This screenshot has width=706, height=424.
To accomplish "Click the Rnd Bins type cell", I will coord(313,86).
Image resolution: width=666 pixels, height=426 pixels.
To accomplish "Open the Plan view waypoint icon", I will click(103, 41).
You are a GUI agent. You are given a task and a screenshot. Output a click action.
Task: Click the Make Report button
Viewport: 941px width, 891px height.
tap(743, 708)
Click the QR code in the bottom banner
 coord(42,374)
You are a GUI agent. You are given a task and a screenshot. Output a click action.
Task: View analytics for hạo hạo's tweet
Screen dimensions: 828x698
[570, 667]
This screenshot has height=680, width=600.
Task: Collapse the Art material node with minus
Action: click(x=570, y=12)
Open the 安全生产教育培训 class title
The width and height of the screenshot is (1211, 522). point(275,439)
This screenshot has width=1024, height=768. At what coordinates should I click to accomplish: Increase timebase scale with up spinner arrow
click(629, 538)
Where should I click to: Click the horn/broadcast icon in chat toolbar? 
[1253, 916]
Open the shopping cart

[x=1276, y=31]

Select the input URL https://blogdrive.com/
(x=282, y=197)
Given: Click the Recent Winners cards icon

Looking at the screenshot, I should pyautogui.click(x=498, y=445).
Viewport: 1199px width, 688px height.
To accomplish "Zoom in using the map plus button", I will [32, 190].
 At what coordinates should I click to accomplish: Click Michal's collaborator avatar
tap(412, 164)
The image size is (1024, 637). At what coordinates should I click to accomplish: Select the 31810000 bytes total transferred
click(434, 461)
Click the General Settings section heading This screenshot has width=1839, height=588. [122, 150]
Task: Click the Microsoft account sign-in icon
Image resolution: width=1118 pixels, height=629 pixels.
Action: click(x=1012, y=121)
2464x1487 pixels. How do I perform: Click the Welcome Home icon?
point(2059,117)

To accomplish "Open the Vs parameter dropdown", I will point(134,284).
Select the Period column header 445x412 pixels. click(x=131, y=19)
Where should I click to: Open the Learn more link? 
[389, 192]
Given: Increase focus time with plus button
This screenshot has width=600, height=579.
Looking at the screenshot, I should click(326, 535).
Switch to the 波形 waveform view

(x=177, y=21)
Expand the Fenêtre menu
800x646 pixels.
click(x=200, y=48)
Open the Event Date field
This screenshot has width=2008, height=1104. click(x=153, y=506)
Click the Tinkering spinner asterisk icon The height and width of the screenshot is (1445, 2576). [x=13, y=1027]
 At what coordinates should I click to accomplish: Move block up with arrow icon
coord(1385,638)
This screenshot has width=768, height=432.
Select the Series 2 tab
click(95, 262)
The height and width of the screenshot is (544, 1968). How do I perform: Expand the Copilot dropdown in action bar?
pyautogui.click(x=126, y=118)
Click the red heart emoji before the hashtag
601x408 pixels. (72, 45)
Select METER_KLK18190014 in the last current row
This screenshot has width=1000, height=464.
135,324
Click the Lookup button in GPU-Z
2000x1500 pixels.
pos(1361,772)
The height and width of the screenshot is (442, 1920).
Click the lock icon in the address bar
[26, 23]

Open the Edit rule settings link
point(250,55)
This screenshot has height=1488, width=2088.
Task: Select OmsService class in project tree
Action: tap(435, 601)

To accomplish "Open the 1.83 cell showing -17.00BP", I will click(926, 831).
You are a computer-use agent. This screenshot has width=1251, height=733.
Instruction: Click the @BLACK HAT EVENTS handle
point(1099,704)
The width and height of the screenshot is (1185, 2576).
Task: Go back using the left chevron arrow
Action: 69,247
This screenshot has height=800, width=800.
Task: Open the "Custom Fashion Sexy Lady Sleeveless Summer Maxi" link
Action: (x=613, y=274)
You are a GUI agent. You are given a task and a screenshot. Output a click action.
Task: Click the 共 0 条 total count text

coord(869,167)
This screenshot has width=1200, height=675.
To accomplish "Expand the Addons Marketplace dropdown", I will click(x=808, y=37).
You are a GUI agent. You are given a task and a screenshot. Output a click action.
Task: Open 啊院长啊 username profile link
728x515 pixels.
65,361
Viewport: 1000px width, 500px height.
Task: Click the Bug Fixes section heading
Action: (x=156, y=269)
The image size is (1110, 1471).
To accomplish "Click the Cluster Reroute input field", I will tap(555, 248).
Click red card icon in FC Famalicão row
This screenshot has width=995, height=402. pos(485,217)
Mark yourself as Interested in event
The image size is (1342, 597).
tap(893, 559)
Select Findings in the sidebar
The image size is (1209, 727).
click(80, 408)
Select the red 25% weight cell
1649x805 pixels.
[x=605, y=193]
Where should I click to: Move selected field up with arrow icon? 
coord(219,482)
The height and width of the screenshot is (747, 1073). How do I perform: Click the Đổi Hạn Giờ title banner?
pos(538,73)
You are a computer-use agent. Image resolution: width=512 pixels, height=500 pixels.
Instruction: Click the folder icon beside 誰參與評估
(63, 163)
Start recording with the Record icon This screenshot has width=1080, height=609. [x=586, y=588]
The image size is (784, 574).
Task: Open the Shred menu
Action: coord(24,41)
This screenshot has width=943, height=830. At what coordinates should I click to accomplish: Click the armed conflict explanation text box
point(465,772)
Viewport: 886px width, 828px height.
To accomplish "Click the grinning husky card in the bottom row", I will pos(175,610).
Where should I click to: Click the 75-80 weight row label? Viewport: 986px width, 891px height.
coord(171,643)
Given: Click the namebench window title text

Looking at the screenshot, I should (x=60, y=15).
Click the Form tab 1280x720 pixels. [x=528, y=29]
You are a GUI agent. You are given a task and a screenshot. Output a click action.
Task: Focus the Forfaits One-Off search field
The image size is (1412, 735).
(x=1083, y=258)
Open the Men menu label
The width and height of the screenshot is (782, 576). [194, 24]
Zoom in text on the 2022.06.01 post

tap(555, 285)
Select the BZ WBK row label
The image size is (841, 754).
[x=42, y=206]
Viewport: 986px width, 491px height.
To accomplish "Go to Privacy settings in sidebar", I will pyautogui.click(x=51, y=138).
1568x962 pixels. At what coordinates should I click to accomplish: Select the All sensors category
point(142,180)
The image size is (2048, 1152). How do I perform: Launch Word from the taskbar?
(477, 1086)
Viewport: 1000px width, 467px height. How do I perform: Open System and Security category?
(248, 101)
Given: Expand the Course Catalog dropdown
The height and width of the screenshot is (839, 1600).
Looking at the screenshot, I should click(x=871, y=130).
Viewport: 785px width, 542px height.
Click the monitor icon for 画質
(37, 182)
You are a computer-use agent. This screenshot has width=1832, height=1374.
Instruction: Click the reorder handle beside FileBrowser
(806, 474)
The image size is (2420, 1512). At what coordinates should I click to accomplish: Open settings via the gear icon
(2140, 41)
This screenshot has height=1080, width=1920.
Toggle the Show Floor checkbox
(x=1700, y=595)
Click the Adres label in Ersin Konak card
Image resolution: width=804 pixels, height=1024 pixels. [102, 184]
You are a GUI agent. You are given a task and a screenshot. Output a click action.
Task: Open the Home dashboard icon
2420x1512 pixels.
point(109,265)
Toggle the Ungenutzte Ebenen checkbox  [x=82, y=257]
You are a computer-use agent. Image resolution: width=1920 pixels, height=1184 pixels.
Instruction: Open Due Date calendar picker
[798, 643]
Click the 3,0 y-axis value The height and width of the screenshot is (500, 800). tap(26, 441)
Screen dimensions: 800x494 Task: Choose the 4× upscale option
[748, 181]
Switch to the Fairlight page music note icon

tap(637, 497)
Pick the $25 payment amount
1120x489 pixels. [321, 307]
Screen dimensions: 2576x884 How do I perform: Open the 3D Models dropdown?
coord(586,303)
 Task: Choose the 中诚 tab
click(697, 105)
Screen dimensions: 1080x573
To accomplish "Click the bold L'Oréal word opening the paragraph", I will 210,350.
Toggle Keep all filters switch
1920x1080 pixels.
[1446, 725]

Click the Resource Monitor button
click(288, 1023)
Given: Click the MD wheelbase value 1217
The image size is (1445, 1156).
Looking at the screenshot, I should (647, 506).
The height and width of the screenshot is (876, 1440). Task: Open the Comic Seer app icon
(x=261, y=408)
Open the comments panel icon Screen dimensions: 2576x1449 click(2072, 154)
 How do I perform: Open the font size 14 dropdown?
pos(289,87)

::::::

● **The problem**
Lay out the records above as a Markdown table with a Row column numbering each line and a Line column holding the line itself, covering only the stretch from the line containing "Image resolution: width=666" through the line containing "coord(42,374)". Leave out any blank lines.

● **Exercise answer**
| Row | Line |
|---|---|
| 1 | Image resolution: width=666 pixels, height=426 pixels. |
| 2 | To accomplish "Open the Plan view waypoint icon", I will click(103, 41). |
| 3 | You are a GUI agent. You are given a task and a screenshot. Output a click action. |
| 4 | Task: Click the Make Report button |
| 5 | Viewport: 941px width, 891px height. |
| 6 | tap(743, 708) |
| 7 | Click the QR code in the bottom banner |
| 8 |  coord(42,374) |